I came down with conjunctivitis on December 27...actually in retrospect it may have been incubating for a few days, as I recall waking up the previous several mornings with unusually puffy eyes. But December 27 is when it got so bad that I called the doctor.

Today is the first day I can post to my blog without pain.

When I talked to Mary Browne the other day, I told her I felt as if the conjunctivitis is somehow connected to grieving over Maris. Mary said she prayed I would be able to see what I need to see.

A few days after that, I was told by my aunt that my grandmother, Apolonia Niezgoda Pabisinski, was partially blind. Apolonia died when I was 8 yearas old. I did not recall naything about her having trouble with her eyes, other than that she wore glasses.

Apparently her eyes were always red and irritated, and this is why she was always lighting candles and incense. She seemed to suffer from a chronic case of styes.

I remember the little altar she had in the dining room of her apartment at 4854 W. Armitage Ave. in Chicago. There was a little radiator in the southeast corner of the dining room, and I remember that she had something over the top of it that provided a solid surface for her candles, her incense, some pictures, and her dream book. There was a statue of the Little Infant of Prague, and a ceramic seated Native American in feather headdress holding a vessel through which smoke from the cone of incense wafted. I remember seeing her standing there lighting candles, especially when thunderstorms threatened.

I wonder what eye condition she suffered from. I wonder if it was something hereditary, like glaucoma, from which I myself suffer.

My aunt said that my grandmother consulted many doctors and healers, including a Native American who told her about an herb that grew along the railroad tracks, which she could gather and brew into a tea with which she bathed her eyes. My aunt does not know the name of this herb. she said it is short, and does not have flowers, although it had some sort of round or spherical part which she had trouble describing to me. My uncle used to pick the herbs for my grandmother, but he is deceased so I can't consult him.

Really wish I knew which herb this is! because perhaps it might help my own eye problems...and maybe even my Third Eye problems...I will call upon the spirit of this plant, that it might reveal itself to me.

I have consulted Chinese herbalists about my vision problems.
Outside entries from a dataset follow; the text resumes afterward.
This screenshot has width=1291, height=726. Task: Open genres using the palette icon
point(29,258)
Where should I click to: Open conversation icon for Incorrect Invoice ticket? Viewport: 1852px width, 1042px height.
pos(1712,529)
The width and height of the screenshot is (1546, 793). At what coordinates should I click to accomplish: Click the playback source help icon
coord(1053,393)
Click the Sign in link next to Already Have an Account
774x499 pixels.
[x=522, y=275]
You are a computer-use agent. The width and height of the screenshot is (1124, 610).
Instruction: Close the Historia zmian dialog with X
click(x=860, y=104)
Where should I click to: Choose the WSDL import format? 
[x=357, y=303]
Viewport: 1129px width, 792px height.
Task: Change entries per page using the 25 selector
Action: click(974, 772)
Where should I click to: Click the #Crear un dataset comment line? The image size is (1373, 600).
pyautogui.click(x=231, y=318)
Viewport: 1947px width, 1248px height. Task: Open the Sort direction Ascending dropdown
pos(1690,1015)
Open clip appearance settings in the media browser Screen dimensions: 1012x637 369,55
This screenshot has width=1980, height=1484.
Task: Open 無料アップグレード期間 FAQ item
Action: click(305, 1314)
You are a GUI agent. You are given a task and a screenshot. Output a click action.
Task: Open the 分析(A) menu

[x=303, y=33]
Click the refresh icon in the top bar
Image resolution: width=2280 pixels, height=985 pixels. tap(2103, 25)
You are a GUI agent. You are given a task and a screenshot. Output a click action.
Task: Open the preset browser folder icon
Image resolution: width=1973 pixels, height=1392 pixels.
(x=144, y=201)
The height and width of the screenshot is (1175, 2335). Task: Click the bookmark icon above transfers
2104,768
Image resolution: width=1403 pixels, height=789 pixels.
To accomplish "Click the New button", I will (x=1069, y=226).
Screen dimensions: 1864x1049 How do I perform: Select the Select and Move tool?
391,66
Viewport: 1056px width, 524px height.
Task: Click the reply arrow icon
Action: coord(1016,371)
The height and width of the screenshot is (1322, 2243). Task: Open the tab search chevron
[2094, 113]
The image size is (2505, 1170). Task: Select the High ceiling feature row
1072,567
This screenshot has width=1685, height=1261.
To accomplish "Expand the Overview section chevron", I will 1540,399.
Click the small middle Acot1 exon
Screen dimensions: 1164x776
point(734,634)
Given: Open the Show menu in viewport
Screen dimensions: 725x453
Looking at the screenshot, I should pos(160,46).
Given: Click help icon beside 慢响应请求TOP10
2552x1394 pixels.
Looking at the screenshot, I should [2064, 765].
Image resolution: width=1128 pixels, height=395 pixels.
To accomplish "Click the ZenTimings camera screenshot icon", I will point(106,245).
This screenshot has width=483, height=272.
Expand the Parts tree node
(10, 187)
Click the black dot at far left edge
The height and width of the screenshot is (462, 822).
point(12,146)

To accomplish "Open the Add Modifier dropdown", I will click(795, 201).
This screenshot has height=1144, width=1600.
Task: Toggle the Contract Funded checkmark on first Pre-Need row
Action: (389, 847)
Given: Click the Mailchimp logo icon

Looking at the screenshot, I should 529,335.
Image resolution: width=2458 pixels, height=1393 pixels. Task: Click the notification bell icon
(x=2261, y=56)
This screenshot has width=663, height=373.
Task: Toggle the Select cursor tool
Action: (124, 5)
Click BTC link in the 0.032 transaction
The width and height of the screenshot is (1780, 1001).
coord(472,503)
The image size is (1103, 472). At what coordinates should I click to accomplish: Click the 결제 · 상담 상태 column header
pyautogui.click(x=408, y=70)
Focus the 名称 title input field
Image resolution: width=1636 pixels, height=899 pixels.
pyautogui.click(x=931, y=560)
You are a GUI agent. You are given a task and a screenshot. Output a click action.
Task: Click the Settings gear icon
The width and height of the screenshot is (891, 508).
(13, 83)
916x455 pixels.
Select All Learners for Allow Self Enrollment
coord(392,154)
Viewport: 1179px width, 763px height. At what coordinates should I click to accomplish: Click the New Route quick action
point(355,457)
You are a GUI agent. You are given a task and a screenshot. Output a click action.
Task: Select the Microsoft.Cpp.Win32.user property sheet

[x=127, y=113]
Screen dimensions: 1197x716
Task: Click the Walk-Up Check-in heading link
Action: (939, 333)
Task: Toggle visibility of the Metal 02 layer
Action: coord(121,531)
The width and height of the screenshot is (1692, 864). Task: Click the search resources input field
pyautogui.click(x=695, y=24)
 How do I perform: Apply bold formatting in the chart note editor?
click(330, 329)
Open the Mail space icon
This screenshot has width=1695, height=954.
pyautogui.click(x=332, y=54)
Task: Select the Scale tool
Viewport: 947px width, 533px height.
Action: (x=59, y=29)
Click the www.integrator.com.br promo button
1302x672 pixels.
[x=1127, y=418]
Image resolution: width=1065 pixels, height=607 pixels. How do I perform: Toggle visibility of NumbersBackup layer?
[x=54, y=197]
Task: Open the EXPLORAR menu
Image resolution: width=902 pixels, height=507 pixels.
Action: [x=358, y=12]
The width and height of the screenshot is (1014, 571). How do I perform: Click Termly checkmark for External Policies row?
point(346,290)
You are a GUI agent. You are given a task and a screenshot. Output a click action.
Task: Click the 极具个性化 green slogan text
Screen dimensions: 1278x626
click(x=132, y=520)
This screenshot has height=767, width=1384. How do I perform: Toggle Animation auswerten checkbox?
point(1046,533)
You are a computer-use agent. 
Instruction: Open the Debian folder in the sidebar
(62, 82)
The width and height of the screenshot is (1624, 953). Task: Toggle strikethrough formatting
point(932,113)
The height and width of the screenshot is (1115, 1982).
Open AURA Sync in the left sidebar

Unfortunately the elderly doctor in Chinatown whom everyone used to consult has died. One of the ingredients in the eye blend he made for me was dried cicadas.....eeew! the Wolf Berries and fragrant woods at least covered up the taste of the cicadas, which was like burnt rubber.

Anyway, enough about me. It has been very difficult not being able to post blog entries. I am grateful to be able to post again.

My inability to do anything for the last 3 weeks has resulted in my sitting for hours in a recliner crying for Maris. I miss him so completely. I( grieve not only for him, and for everything he will not be able to enjoy, but the future I will not now be able to spend with him. I thought some day I might be with Maris and Alek on the land they talked about buying in Oregon.

I was so looking forward to Maris getting lots of rest and relaxation after his military obligations ended. I was so looking forward to finally getting some time to communicate with him on a deep level. I was so relieved to learn that family members would be covered by my HMO until their late 20s, as it would remove at least that worry about health care coverage, and i wanted Masris to know he did not have to worry about that. I just wanted him to be at home with me, and to be happy.

Maris had accompplished so much during his years in the Air Force that as far as I was concerned, he would never again need to prove anything to me. I am prouder of Maris than I have ever been of anything else in my life. He is my greatest treasure.

I miss him every moment. He is the first and last thing I think about every day.